Exercise details: Below is a listing. Copy each line of it that holds the word "yellow".

Provided data:
################

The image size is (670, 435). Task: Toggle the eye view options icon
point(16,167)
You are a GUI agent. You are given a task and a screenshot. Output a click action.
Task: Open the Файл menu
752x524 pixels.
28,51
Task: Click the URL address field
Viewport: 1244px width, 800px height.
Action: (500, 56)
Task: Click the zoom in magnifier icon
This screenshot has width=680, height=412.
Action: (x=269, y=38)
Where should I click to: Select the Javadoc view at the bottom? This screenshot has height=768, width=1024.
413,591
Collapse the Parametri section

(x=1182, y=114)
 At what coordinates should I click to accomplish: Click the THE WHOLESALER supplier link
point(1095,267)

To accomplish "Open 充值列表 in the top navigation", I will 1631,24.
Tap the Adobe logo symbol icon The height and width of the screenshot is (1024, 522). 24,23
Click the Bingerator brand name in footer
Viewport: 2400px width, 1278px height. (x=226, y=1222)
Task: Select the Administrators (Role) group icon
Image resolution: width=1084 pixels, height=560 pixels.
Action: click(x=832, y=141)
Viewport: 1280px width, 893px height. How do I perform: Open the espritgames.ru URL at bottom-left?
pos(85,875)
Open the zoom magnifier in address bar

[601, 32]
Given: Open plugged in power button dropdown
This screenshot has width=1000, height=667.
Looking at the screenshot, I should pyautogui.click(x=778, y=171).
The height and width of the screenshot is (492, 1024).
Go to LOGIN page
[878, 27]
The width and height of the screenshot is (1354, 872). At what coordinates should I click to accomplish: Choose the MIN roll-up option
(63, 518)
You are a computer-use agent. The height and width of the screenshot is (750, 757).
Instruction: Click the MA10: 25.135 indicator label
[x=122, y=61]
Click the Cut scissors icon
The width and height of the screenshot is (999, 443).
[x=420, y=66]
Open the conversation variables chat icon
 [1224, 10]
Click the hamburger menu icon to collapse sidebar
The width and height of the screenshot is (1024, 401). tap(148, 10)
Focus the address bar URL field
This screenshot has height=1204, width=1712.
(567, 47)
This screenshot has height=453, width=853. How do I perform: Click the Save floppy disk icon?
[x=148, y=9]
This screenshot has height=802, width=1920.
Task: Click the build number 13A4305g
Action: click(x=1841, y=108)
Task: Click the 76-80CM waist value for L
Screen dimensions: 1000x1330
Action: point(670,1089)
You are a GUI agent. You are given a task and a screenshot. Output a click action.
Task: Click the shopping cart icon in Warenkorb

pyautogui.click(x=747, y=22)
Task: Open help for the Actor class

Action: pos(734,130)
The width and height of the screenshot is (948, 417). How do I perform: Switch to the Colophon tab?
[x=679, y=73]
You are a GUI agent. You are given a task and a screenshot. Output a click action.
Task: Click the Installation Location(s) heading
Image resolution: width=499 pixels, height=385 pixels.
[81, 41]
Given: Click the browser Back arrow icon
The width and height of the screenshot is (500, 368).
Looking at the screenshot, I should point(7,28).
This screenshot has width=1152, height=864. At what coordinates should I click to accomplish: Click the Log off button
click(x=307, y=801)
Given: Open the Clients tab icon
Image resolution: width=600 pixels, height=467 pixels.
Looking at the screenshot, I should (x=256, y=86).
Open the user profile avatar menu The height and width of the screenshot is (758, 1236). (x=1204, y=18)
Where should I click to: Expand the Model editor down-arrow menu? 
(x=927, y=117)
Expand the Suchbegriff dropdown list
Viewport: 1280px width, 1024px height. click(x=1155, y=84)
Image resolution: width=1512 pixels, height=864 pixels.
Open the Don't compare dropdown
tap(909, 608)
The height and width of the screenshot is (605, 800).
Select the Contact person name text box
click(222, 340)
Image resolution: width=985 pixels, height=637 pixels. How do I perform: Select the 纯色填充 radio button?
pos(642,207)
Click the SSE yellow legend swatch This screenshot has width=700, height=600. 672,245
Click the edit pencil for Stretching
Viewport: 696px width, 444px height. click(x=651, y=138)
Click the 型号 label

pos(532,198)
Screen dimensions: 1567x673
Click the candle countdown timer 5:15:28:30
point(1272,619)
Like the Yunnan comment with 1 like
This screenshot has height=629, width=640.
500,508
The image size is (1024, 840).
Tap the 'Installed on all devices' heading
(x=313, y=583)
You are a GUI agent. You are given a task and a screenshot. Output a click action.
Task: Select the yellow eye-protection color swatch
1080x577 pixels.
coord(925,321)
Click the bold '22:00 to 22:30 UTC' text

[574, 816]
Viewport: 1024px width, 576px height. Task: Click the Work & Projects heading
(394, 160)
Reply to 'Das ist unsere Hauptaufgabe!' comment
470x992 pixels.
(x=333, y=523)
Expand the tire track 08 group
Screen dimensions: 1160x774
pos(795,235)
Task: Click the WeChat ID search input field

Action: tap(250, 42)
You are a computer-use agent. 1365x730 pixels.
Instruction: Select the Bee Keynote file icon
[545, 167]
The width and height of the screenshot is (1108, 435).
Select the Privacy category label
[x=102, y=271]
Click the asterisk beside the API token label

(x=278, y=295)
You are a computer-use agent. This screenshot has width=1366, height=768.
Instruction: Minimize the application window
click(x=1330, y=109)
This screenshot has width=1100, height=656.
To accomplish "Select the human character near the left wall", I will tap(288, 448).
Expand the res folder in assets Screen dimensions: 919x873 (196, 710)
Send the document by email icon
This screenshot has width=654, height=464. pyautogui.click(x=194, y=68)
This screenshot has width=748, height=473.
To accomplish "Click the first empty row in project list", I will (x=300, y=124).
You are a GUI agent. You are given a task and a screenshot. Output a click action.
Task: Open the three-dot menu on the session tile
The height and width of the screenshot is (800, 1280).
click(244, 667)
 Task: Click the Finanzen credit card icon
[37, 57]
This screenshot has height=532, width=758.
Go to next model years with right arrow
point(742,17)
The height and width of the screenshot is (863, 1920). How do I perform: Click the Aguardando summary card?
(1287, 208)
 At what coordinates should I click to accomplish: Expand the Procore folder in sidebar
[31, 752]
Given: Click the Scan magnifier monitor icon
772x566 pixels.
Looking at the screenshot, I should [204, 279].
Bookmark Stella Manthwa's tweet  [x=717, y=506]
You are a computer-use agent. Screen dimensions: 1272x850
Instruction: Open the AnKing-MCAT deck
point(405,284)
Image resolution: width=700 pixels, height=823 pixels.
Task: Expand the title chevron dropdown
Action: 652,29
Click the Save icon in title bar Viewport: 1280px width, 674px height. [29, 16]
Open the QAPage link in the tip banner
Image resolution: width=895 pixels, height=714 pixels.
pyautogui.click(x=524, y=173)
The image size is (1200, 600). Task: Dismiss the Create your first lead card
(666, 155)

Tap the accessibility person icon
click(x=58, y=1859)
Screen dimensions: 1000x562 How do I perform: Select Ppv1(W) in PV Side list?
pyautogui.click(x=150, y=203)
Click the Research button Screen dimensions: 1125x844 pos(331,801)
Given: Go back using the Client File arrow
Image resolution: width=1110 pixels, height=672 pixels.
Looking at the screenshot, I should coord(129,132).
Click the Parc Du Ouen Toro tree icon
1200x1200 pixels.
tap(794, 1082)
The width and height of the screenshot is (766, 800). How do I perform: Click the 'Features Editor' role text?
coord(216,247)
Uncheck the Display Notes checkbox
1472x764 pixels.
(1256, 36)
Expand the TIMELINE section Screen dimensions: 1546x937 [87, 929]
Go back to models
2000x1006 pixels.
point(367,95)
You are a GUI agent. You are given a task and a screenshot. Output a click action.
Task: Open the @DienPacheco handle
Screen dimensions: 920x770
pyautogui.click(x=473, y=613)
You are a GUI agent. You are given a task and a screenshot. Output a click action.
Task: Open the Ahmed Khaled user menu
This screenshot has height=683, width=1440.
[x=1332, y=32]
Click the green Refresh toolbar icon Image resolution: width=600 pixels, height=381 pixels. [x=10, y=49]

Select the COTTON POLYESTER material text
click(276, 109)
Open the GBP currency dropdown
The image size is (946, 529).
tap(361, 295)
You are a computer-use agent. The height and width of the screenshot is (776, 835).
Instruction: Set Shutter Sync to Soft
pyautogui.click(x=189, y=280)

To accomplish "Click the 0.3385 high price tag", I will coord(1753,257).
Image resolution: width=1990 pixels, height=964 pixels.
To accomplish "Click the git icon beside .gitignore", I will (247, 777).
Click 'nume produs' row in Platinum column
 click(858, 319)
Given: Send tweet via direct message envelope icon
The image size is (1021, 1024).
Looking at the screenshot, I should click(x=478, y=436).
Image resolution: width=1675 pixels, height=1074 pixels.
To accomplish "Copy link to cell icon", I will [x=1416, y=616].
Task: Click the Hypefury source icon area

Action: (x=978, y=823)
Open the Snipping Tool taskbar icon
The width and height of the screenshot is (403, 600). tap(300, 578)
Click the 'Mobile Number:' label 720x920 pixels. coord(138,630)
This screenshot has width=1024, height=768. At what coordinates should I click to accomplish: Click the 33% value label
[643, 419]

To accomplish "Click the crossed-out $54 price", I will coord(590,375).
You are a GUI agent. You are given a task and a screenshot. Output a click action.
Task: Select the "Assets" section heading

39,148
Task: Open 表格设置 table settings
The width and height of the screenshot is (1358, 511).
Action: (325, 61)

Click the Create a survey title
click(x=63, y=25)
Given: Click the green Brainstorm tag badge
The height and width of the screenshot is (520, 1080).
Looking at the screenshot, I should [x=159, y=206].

################

Answer section:
Click the SSE yellow legend swatch This screenshot has width=700, height=600. 672,245
Task: Select the yellow eye-protection color swatch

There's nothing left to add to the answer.